- 張鑫鳳=編
- 四六上製 200頁
ISBN-13: 9784865782585
刊行日: 2020/03
親鸞『教行信証』の中国語訳をなしとげた著者が、現在の『歎異抄』解釈を覆す!
親鸞と格闘した野間宏の文学を通して親鸞と出会った中国出身の著者が、原文、読下し、現代日本語訳、中国語訳(大陸・簡体字)、中国語訳(台湾・繁体字)をなしとげ、新しい解釈を示し、親鸞の真髄に迫る野心作。
本翻訳は次のような特徴がある。
(1)『教行信証』を視座(まなざしの出発点)に、『歎異抄』の中国語訳を視点(まなざしの到達点)にする翻訳である。
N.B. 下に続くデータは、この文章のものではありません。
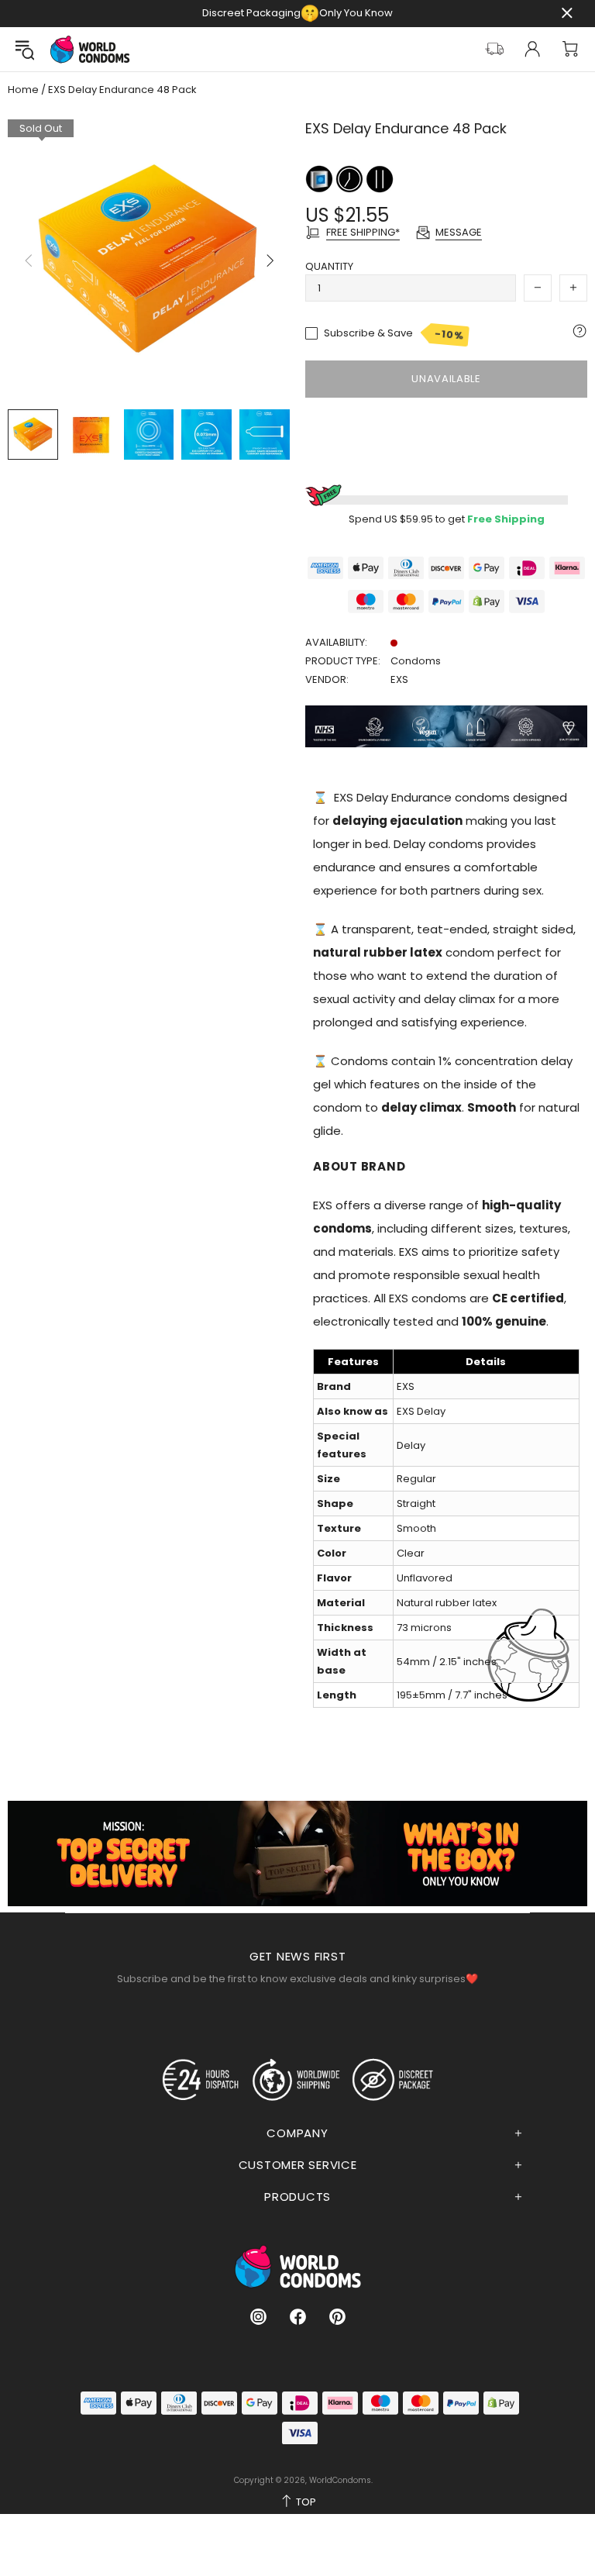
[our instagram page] (258, 2317)
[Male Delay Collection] (350, 178)
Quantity (329, 266)
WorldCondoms (90, 49)
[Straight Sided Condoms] (380, 178)
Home (23, 90)
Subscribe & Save (394, 334)
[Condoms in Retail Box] (320, 178)
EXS (399, 679)
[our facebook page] (298, 2317)
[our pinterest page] (337, 2317)
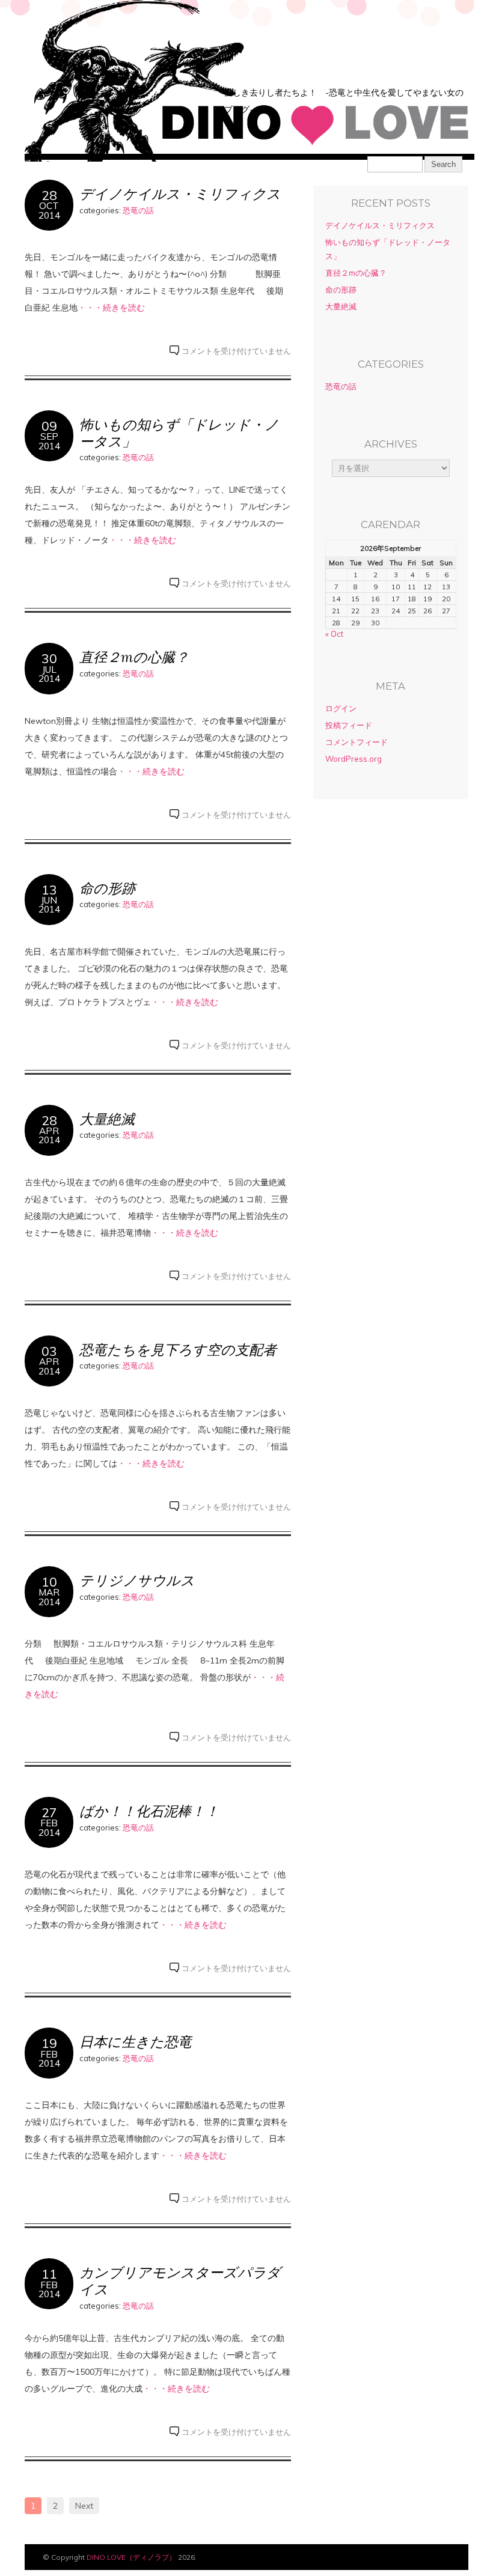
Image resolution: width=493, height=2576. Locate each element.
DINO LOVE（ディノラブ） (131, 2557)
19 (49, 2043)
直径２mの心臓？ (134, 657)
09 (49, 426)
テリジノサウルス (137, 1580)
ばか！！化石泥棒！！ (149, 1811)
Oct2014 (49, 210)
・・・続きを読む (111, 307)
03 (49, 1351)
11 (49, 2273)
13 (49, 889)
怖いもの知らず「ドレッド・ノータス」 (179, 433)
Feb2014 (49, 1827)
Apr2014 (49, 1135)
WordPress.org (353, 759)
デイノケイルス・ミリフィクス (180, 193)
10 (49, 1581)
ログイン (341, 708)
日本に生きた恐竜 (135, 2041)
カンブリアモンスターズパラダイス (180, 2281)
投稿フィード (348, 725)
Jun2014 (49, 905)
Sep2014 (49, 441)
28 (49, 195)
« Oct (334, 634)
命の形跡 (107, 888)
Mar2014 (49, 1597)
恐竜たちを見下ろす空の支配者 (178, 1349)
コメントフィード (356, 742)
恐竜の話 (138, 210)
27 (49, 1812)
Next (84, 2505)
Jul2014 (49, 674)
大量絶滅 (107, 1119)
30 (49, 658)
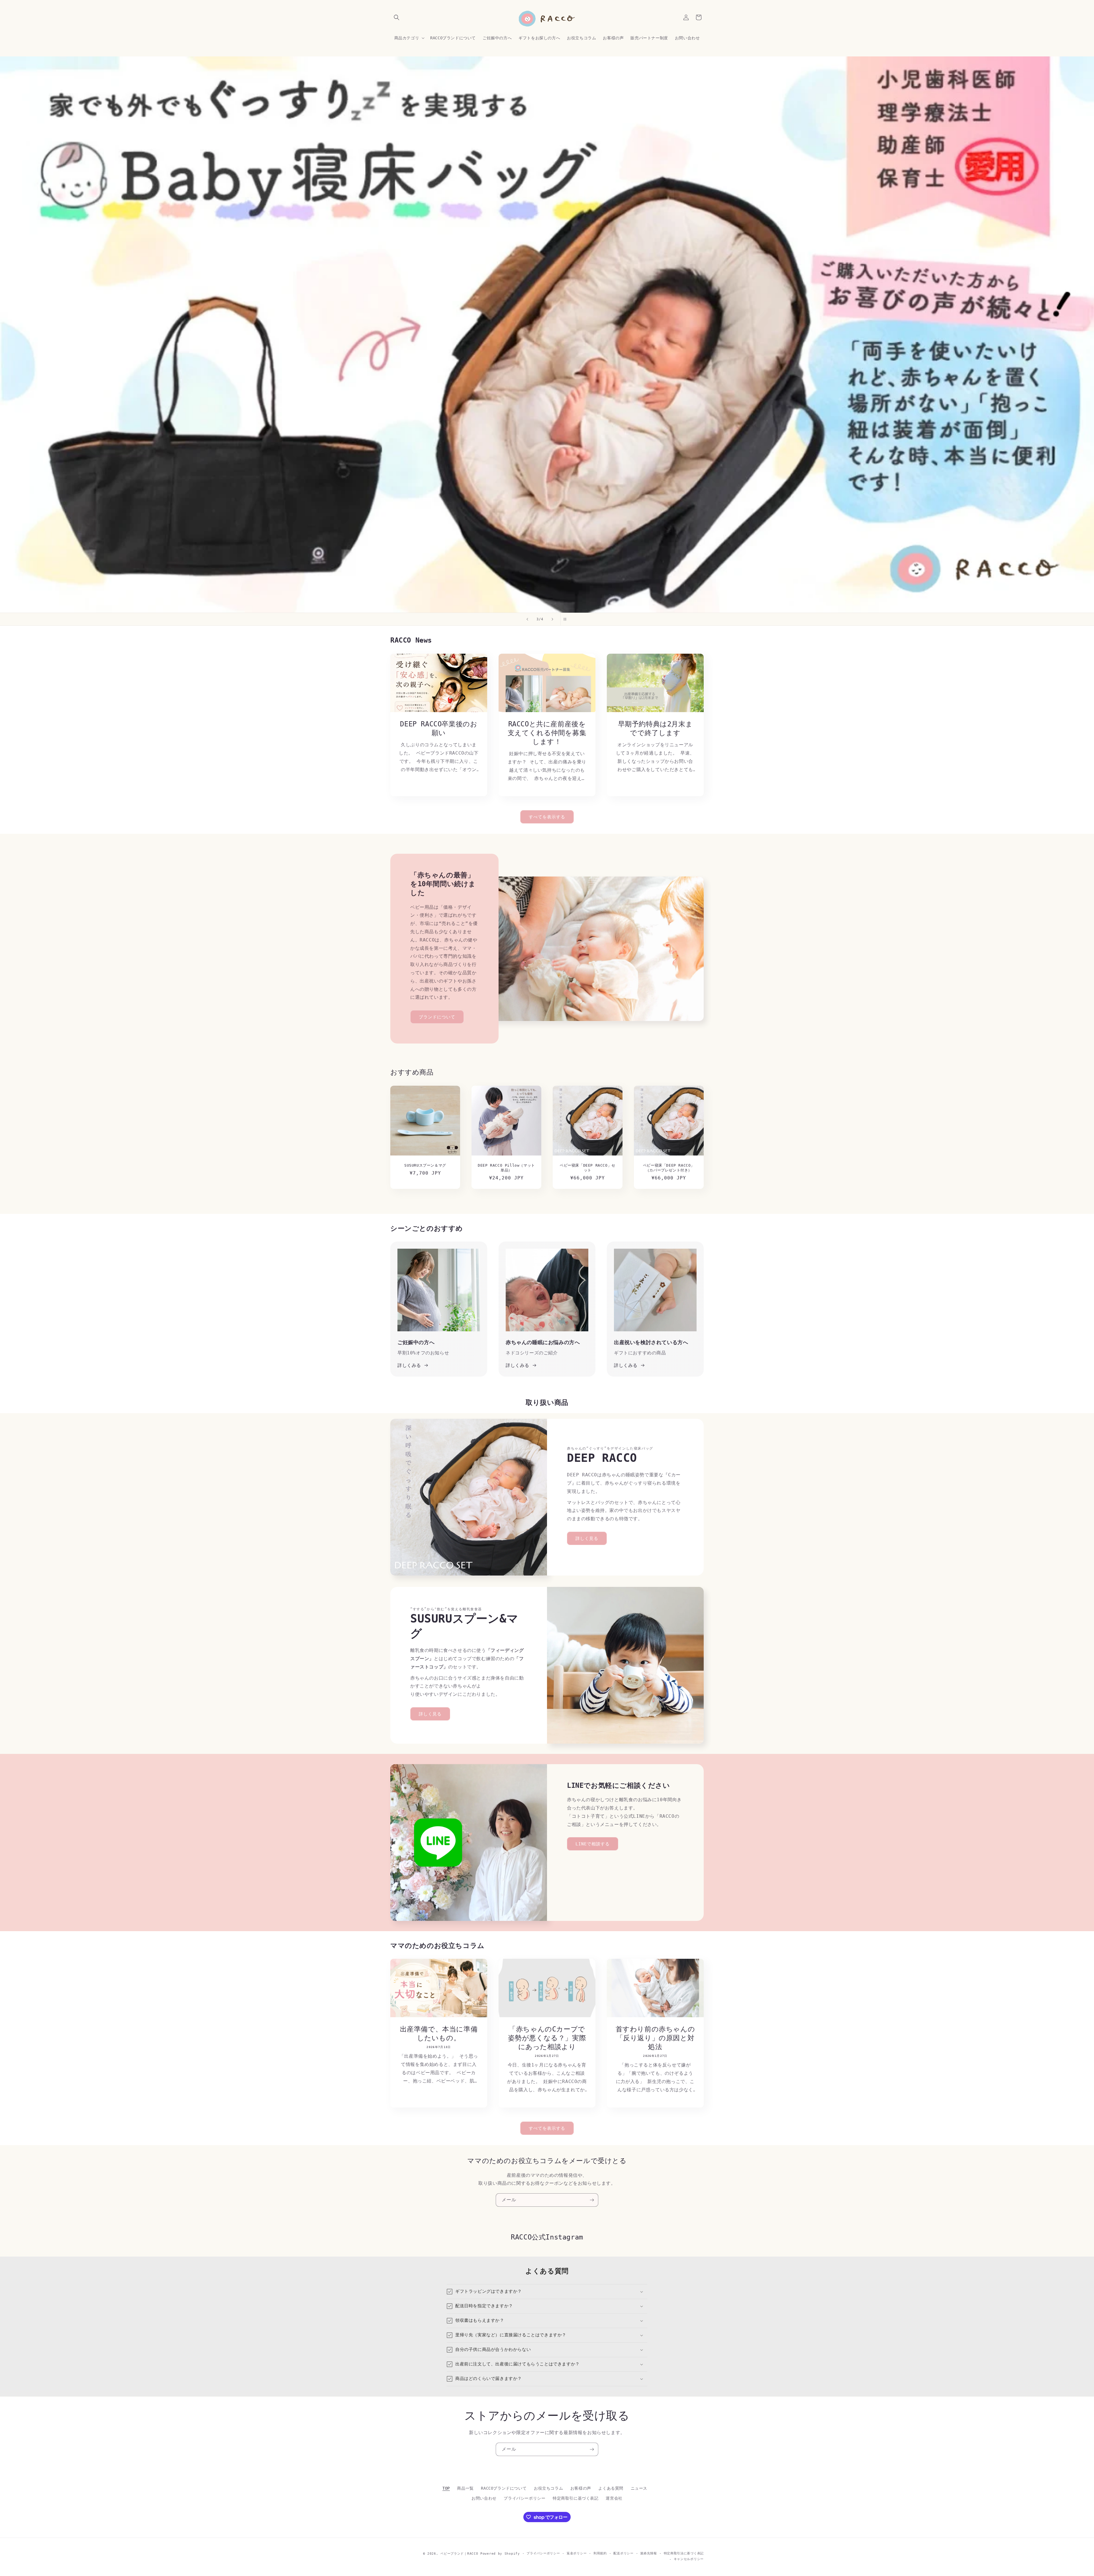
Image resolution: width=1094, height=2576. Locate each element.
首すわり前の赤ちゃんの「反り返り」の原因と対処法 (655, 2038)
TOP (446, 2488)
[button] (396, 17)
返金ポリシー (577, 2553)
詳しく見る (586, 1538)
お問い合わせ (484, 2498)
『教行信証』に響きあう書として、『歎異抄』の内容を受け止める。
(2)漢字の語源的な意味をさぐり、言葉の仏教用語としての意味を明らかにし、言葉に含まれた中国の歴史文化・古典・典故の意味を解釈するという『教行信証』の中国語訳の体験をふまえて、『歎異抄』の言葉を『教行信証』の翻訳の中で明らかにされた深意に添って解釈する。
(3)『歎異抄』で語られる肝心の言葉が、『教行信証』とどう響きあっているか、言葉が親鸞思想の神髄を表す意味を丁寧に解釈した。
(4)敢えて伝統的な『歎異抄』の現代語訳を覆すところが数多くある。例えば、通常、「異なることを嘆く」と訳されている「歎異」を「不可思議を讃嘆する」と解釈するところである。「慶所聞、嘆所獲(聞く所を慶び、獲る所を嘆ずる」という『教行信証』が伝えている十八願の大悲の心を根拠にし、漢字語源にも基づき、「歎」を「感歎」と訳し、「歎異」を「不可思議を讃嘆する」と訳した。
【目次】
まえがき
歎異抄
叹异抄(中国語簡体字)
歎異抄(中国語繁体字)
【著者紹介】
●張鑫鳳(チャン・シンフォン)
中国・長春生まれ。少女時代と青春時代に文化大革命を体験した。その後、下放。農村教師・工場労働者を経て、文革後、大学に入学。中国文学専攻。中国の伝統文化と西洋文化を学ぶ時期を経て、独学の日本語で日本文学の翻訳に取り組む。日本の作家に導かれて親鸞思想と出会い、現在、親鸞思想の研究を続けている。著書に『中国医師の娘が見た文革』(2000年)『旧満洲の真実』(2014年、いずれも藤原書店)他。